Scalable ML Model Validation
In this project, I build a automated pipeline to help data scientists and engineers stress-test mission-critical machine learning models over hundreds of million of images/samples/scenarios. Specififically, I use a Tensorflow based traffic light detector as an example.
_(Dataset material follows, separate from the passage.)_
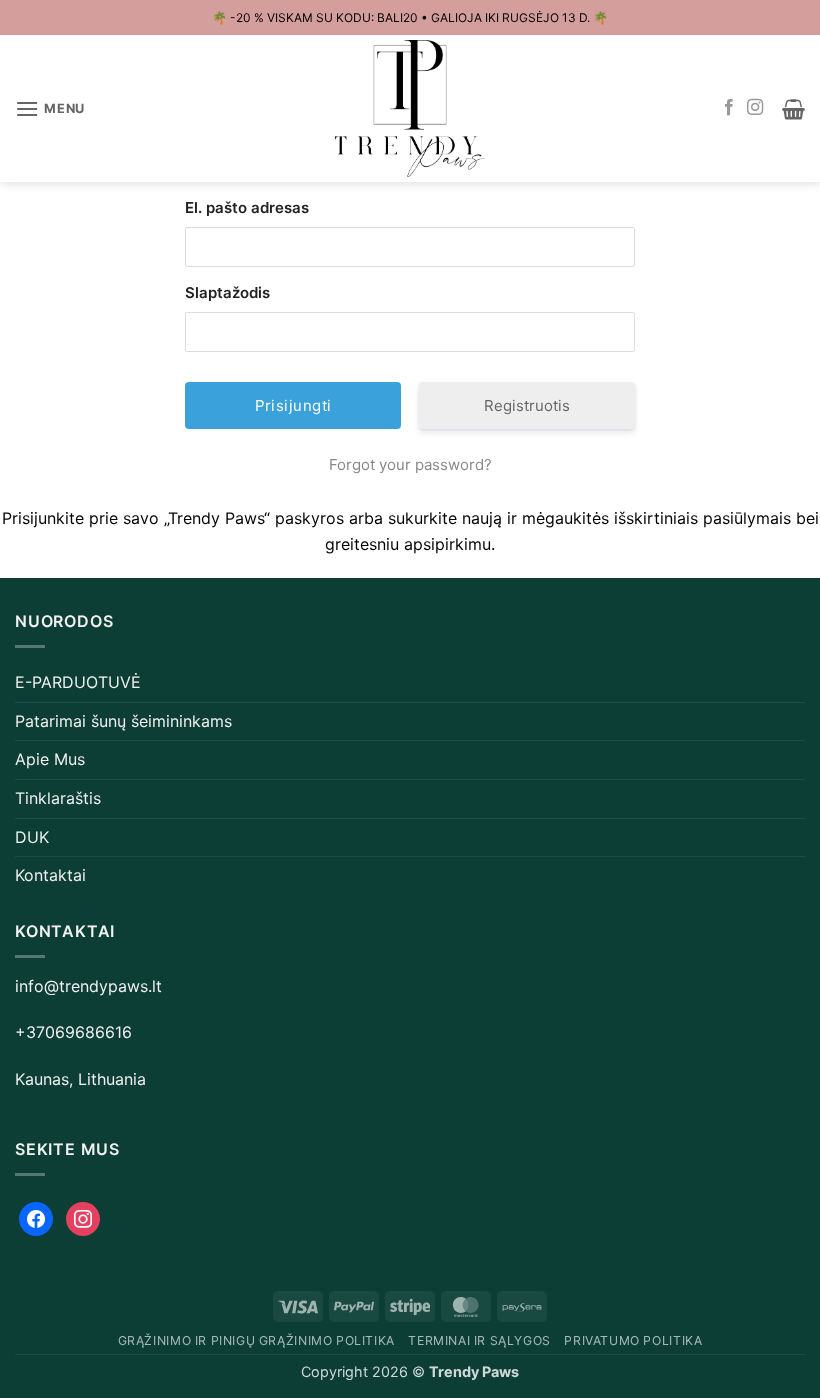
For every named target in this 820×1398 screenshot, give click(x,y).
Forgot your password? (410, 464)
The pipeline consists of the following three stages in tandem:
-
Data storage: I use Amazon Web Service (AWS) S3 services
-
Distributed computing/model validation: I use a Apache Spark cluster that consits of one master and three workers.
-
Database: I use PostgreSQL to build a relational database
Dependencies
- Java 8 + OpenJDK
- Zookeeper 3.4.9
- Kafka 0.10.1.1
- Hadoop 2.7.4
- Spark 2.1.1
- pyspark 2.1.1+hadoop2.7
- OpenCV 3.1.0
- TensorFlow 1.2.0 and 1.8.0
- boto 2.48.0
- PostgreSQL 9.5.13
- psycopg2 2.7.5
Installation
git clone https://github.com/kcg2015/Insight_DE_Project.git
Running the scripts
Create a database
sudo -u postgres psql
sudo -u postgres createdb -O data_engineer test_result_db
Spark batch processing
bin/spark-submit --master spark://ip-10-0-0-9:7077 \
--conf "spark.executor.memory=5g" \
--py-files /home/ubuntu/Insight_DE_project/tl_detector.py,/home/ubuntu/Insight_DE_project/s3_util.py,/home/ubuntu/Insight_DE_project/db_util.py \
/home/ubuntu/Insight_DE_projcet/main.py